Specifically, the plaintiff argues that the following determinations by the trial
court were erroneous: (1) “[l]aying out the cul de sac will cause the City to incur
only minimal additional yearly costs for maintaining the road, as evidenced by
the City’s maintenance of the cul de sac between 1987 and 2021”; and (2) “the
City’s interest in the cul-de-sac is clear in that it affords the most safe and
efficient traffic route for City vehicles providing emergency and other public
services to the approximately 30 residents on Cottonwood Avenue.”
6
[¶19] Regarding the first point, the plaintiff argues that the trial court’s
determination was error because the City ceased maintaining the cul-de-sac in
2019, not 2021, and because there was no evidence in the record regarding the
actual yearly cost of maintaining the cul-de-sac. First, we decline to conclude
that the trial court’s misstatement that the City maintained the cul-de-sac for
34 years instead of 32 years constitutes reversible error. Second, the principal
point the trial court was required to consider was the burden on the
municipality in accepting the cul-de-sac, not the exact cost. See id. at 773-74.

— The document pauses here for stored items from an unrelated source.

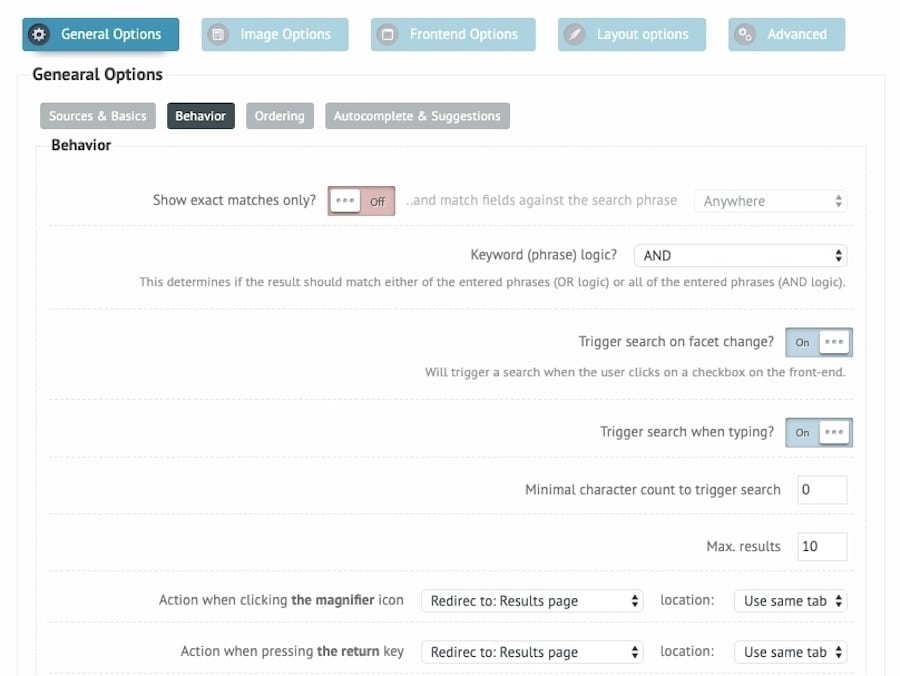Open the return key action dropdown
The image size is (900, 676).
[531, 651]
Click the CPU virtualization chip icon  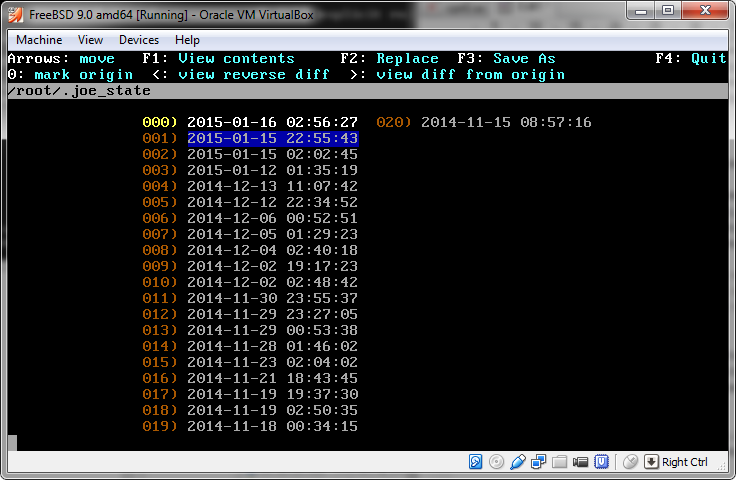point(602,462)
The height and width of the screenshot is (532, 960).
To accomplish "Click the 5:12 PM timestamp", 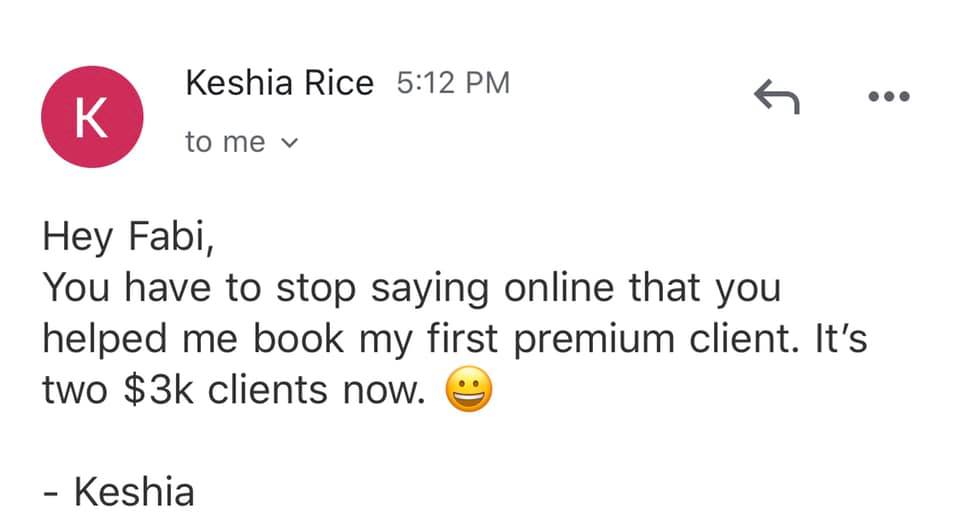I will [x=453, y=84].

The record establishes that the cul-de-sac is approximately 0.42 acres, situated
at the end of a public road which the City maintains, and that the City
previously maintained the cul-de-sac for 32 years. These facts demonstrate
that the additional cost for the City to maintain the cul-de-sac is minimal, and
the plaintiff cites nothing showing otherwise.

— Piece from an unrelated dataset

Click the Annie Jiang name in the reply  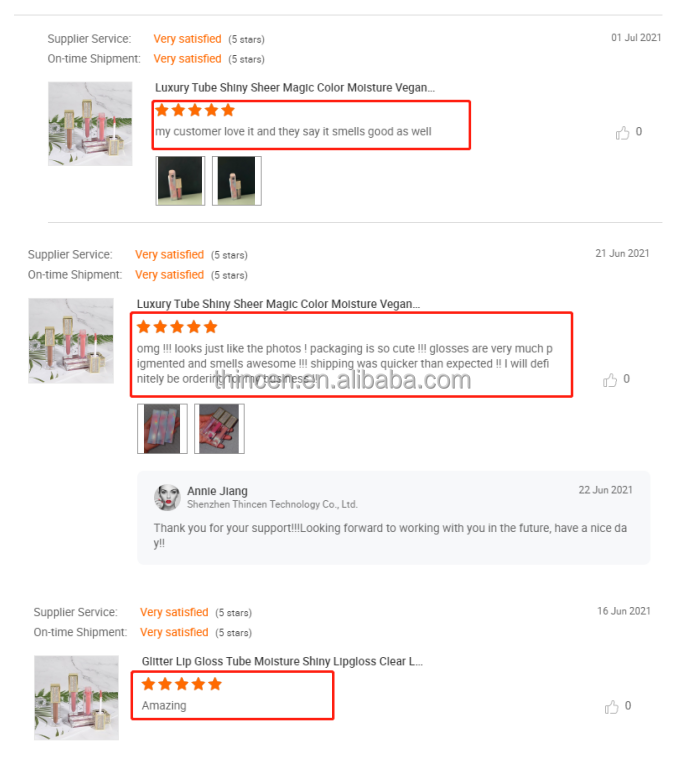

¶20 Regarding the second point, the plaintiff argues that the trial court
erred when it concluded that the cul-de-sac provides the most safe and efficient
traffic route for public vehicles, and asserts that the proposed hammerhead
could serve the same purposes. What is at issue in this case is not the relative
safety and efficiency of a hammerhead versus a cul-de-sac. For the purposes
of the second prong, the trial court had to determine whether the public has an
interest in the cul-de-sac that outweighs the burden on the municipality in
accepting it. See id. The trial court ruled that the cul-de-sac provides a safe
and efficient traffic route for emergency and public services which serve the
approximately 30 residents of Cottonwood Avenue, and the record confirms
that conclusion. Accordingly, the trial court correctly concluded that the
public interest in the cul-de-sac outweighs the municipality’s burden in
accepting it. See id.
¶21 The plaintiff also argues that the trial court erred by not applying
the factors that we have created to assist courts in weighing the public interest
in the layout against the private landowner’s and municipality’s interests. We
have enumerated certain factors that “the trial court may consider” in applying
the occasion balancing test, but the ultimate question before the trial court is
whether the public interest in the layout outweighs the interests of the affected
landowner and the burden on the municipality. See id. (emphasis added). The
trial court correctly concluded that the public interest in the layout outweighed
those competing interests.
¶22 Accordingly, we conclude that the trial court did not err. We have
considered the plaintiff’s remaining arguments and conclude that they do not
warrant further discussion. See Vogel v. Vogel, 137 N.H. 321, 322 (1993); Sup.
Ct. R. 25(8).
Affirmed.
DONOVAN and COUNTWAY, JJ., concurred.